Over the past few weeks, Fulani herdsmen have been held responsible for a random spate of killings usually involving farming communities in the Middle Belt, and for a short while, the North.
This new claim implies that the problem may be more serious than was once thought; that one of the world’s most feared terrorist groups have now set up shop in Nigeria.
It could also imply that the men behind these killings, young men, are actually members of a terrorist group and not simply herdsmen, as once thought.
As new as it may sound, this is not the first time terrorist groups and young Nigerians are entering the same discussion.
In 2009, a young Nigerian by the name Umar Farouk Mutallab was linked to Al-Qaeda when he attempted to detonate plastic explosives hidden in his underwear while on board a Northwest Airlines Flight, from Amsterdam to Detroit, Michigan, on Christmas Day.
Mutallab’s situation, and the new threat of the Islamic State in West Africa makes one wonder why anyone, particularly young Nigerians, would want to join the Islamic State.
It sells extreme religious ideals
The most obvious reason is extreme religious views. ISIS operates on a warped version of basic Islamic principles.
As such, it tends to target and attract young people who have highly extreme religious views and a desire to change a world that grows more secular by the day.
You could call it brainwashing but the respect that religion commands coupled with messengers who know how to manipulate the message to their own effect can convince the most stringent young person, given the right circumstances.
For these vulnerable young people, the promise of that ideal life can be too strong to resist.
Vulnerable youth and a lack of alternatives
Many of the young people who join terrorist groups like ISIS or ISWA, as the case may be, come to terms with the reality of a violent, strict life sooner rather than later.
However, this fear or reluctance that stems from this is often mitigated with the assurance of an ideal life under conditions that would fit that person’s desires.
For a country like Nigeria, the conditions are also more delicate. Millions of unemployed, disengaged youths roam the streets with no sense of purpose.
In the North, this heavy unemployment as well as other factors like a lack of infrastructure have already proved fertile ground for a drug problem.

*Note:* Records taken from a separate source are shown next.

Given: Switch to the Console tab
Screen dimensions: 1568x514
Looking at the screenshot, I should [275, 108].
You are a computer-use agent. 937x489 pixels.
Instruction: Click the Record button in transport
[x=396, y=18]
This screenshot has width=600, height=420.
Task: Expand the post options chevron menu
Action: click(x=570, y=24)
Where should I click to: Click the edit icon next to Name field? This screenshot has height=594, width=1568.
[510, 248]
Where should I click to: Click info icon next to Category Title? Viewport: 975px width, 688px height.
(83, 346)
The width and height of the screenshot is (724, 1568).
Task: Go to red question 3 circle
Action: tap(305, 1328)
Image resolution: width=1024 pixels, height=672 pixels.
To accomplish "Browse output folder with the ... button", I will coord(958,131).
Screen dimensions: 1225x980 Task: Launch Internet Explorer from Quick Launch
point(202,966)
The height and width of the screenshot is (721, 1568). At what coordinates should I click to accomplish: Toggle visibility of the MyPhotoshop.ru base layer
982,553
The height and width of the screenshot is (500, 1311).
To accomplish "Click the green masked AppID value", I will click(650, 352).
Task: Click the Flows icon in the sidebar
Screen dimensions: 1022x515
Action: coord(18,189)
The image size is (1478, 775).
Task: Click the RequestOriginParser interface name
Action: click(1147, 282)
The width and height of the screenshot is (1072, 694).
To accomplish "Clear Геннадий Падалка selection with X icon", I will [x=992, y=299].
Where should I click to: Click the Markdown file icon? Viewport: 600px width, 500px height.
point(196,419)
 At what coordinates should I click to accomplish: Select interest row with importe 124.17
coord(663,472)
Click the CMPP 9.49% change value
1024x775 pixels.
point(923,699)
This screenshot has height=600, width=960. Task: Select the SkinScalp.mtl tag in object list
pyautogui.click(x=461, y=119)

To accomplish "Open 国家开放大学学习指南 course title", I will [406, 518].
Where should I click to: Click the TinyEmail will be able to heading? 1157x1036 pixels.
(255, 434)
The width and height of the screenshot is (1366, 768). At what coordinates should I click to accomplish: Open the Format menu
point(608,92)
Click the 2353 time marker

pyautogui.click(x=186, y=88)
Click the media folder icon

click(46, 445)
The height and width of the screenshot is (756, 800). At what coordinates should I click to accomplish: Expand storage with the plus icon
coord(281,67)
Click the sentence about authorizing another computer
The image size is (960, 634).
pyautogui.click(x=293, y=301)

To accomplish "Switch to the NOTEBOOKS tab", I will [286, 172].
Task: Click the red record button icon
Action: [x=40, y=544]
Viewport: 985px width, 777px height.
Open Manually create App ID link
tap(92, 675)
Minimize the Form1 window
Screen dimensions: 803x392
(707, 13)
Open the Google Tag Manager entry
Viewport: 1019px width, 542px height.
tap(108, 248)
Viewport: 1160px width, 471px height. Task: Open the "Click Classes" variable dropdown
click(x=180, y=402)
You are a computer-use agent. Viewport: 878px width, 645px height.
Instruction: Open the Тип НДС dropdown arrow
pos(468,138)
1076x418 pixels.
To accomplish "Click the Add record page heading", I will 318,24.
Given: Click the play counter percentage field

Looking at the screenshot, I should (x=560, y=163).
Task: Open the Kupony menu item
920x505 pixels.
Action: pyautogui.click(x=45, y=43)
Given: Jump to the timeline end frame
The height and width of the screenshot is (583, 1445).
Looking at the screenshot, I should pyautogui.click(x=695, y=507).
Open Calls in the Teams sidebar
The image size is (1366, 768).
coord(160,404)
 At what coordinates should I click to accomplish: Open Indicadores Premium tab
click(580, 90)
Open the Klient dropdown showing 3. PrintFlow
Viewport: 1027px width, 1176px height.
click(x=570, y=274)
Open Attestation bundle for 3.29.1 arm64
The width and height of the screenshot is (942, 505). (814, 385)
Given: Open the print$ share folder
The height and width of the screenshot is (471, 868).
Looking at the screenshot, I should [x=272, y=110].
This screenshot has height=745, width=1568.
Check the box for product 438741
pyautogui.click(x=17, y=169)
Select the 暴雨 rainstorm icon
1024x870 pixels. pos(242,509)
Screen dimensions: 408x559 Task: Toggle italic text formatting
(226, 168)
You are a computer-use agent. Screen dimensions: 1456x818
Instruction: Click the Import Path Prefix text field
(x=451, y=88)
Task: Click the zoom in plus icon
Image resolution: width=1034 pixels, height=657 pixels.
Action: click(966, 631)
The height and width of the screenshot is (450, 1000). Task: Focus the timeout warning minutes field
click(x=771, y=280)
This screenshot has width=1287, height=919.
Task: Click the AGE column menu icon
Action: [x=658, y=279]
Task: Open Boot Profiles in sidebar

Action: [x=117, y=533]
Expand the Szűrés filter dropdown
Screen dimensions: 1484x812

The youth wander in discontent; where there are jobs, the reward for hard work is hardly commensurate what is required. It leaves an entire demographic disillusioned with life and the conditions around them.
Such persons are vulnerable and groups like ISIS or ISWA recognise this.
They would put mechanisms in place to target these persons and recruit them with the promise of purpose and remuneration.
Goebbels, is that you?
All of this boils down to its use of propaganda, the group runs a heavy propaganda machine that runs through all forms of social media. It uses tools from audio sermons to videos of decapitations to sell the idea of strength and a proximity to reaching its goals.
The use of propaganda is so important that groups like these teach their members to relay the messages to others. As soon as members are indoctrinated, they are taught to recruit other members.
The result is that one individual can be responsible for recruiting hundreds or thousands more.
For young men, it is an alluring message that, combined with the circumstances, can prove too much to resist.
Naturally, there are other reasons that may motivate an individual. Persons with psychopathic tendencies would feel comfortable throwing themselves into such situations.
In other cases, disillusionment and just misdirected curiosity could throw a person into the group and its a slippery slope from there.
The threat of ISWA may be over-exaggerated but that doesn’t change the fact that it is real. In a country with over 70 million people aged less than 25, understanding why people might be interested in joining such groups will be very important.